* **Aufgaben**
A) Notieren Sie aus dem Text zu Long-COVID wortgetreu den Abschnitt, beginnend bei „Veröffentlicht:Berlin. Ärzte haben“ und fortlaufend bis einschließlich „bei Long-COVID-Patienten aufgelegt.“.
B) Führen Sie den Text zur Versorgung von Long-COVID-Patienten im Anschluss an seinen letzten Satz weiter.

* **Textblock**
Corona-Langzeitfolgen
Ärzte fordern bessere Versorgung von Long-COVID-Patienten
In Deutschland leiden rund 370.000 Menschen an den Spätfolgen von COVID-19 – unter ihnen viele junge Menschen, wie Mediziner bei einer Anhörung im Gesundheitsausschuss deutlich machten.
Veröffentlicht:Berlin. Ärzte haben eine bessere Versorgung für Patienten mit Corona-Langzeitschäden gefordert. „Wenn man von 370.000 Patienten ausgeht, die unter Long-COVID leiden, ist es von essenzieller Bedeutung, diese Patienten zu erkennen und ihnen Therapieangebote zu machen“, sagte die Chefärztin der Median Klinik in Heiligendamm Dr. Jördis Frommhold bei einer Anhörung des Gesundheitsausschusses des Bundestags.
Frommhold betonte, es sei bisher unklar, wielange die Symptome von Long-COVID andauerten und „ob es überhaupt eine Restitutio ad Integrum gibt“. Auch gesundheitsökonomische und volkswirtschaftliche Auswirkungen seien nicht absehbar. Die Median Klinik hat im Dezember 2020 eine Multicenterstudie zur Wirksamkeit von Reha-Maßnahmen bei Long-COVID-Patienten aufgelegt.
Anerkennung als Berufskrankheit?
Gegenstand der Ausschuss-Anhörung im Bundestag waren Anträge von Linken und FDP. Die Linksfraktion fordert in ihrem Antrag, Long-COVID als Berufskrankheit anzuerkennen. COVID-19 sei nicht nur eine akut gefährliche Krankheit, sondern führe auch häufig zu schweren Langzeitfolgen.

* **Quelldaten**
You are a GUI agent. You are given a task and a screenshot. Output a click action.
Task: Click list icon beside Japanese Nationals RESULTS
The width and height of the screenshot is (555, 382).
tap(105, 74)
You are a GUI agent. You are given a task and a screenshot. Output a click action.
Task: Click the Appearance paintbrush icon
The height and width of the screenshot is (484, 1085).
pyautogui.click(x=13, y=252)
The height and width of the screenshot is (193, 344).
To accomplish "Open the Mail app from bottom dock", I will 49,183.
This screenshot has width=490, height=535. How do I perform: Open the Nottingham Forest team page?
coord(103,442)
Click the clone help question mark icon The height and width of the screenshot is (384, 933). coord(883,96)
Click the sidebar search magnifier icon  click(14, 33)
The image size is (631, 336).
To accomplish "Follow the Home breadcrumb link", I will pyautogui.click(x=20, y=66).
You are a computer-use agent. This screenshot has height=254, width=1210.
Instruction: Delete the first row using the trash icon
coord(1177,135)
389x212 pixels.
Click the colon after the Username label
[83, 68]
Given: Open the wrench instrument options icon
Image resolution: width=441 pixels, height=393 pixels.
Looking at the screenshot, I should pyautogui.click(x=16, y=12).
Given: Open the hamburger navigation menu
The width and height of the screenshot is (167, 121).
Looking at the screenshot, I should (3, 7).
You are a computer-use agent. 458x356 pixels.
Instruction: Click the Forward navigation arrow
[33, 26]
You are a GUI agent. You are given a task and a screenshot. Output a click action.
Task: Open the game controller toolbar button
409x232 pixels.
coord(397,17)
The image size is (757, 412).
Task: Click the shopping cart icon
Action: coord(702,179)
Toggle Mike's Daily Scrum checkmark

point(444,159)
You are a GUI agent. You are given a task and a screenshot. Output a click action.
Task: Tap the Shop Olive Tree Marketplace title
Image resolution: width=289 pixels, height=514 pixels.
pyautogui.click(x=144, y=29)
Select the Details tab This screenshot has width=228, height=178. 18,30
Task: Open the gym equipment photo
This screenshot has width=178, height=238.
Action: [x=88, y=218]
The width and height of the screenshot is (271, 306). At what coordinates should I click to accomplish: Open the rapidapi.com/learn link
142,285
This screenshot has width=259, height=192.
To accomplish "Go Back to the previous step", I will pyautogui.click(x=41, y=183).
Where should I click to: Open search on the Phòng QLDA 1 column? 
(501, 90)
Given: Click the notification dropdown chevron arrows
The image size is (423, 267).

* **Erwartete Ergebnisse**
A)
Veröffentlicht:Berlin. Ärzte haben eine bessere Versorgung für Patienten mit Corona-Langzeitschäden gefordert. „Wenn man von 370.000 Patienten ausgeht, die unter Long-COVID leiden, ist es von essenzieller Bedeutung, diese Patienten zu erkennen und ihnen Therapieangebote zu machen“, sagte die Chefärztin der Median Klinik in Heiligendamm Dr. Jördis Frommhold bei einer Anhörung des Gesundheitsausschusses des Bundestags.
Frommhold betonte, es sei bisher unklar, wielange die Symptome von Long-COVID andauerten und „ob es überhaupt eine Restitutio ad Integrum gibt“. Auch gesundheitsökonomische und volkswirtschaftliche Auswirkungen seien nicht absehbar. Die Median Klinik hat im Dezember 2020 eine Multicenterstudie zur Wirksamkeit von Reha-Maßnahmen bei Long-COVID-Patienten aufgelegt.

B)
Die FDP-Fraktion verlangt zusätzliche Behandlungskapazitäten für die Betreuung von Patienten mit Spätfolgen einer SARS-CoV-2-Infektion. Frommhold erläuterte, problematisch seien Patienten mit schwerem Verlauf, die anschließend weiteren Rehabilitationsbedarf aufwiesen. Es habe sich gezeigt, dass in dieser Gruppe sechs Monate nach einem Krankenhausaufenthalt ohne weitere Nachsorge bei 76 Prozent der Patienten weiterhin Symptome vorlägen.
Eine andere Gruppe umfasse Patienten mit einem milden oder moderaten Akutverlauf, die nach einem bis vier Monaten Long-COVID-Symptome entwickeln – darunter vor allem das Fatigue-Syndrom. Patienten dieser Gruppe seien zwischen 20 bis 50 Jahren alt und ohne Vorerkrankungen. Die Ursache für die Beschwerden sei unklar, möglich sei eine Autoimmunreaktion, so Frommhold.
10.000 junge Menschen betroffen
Nach Angaben des Universitätsklinikums Jena sind auch Kinder von Long-COVID betroffen. Bei rund 550.000 Infizierten in der Gruppe der Kinder und Jugendlichen bis 19 Jahre müsse selbst unter der Annahme einer geringen Prävalenz mit mehr als 10.000 Betroffenen gerechnet werden, schreibt der leitende Oberarzt der Klinik für Kinder- und Jugendmedizin, Dr. Daniel Vilser, in der Stellungnahme für den Ausschuss.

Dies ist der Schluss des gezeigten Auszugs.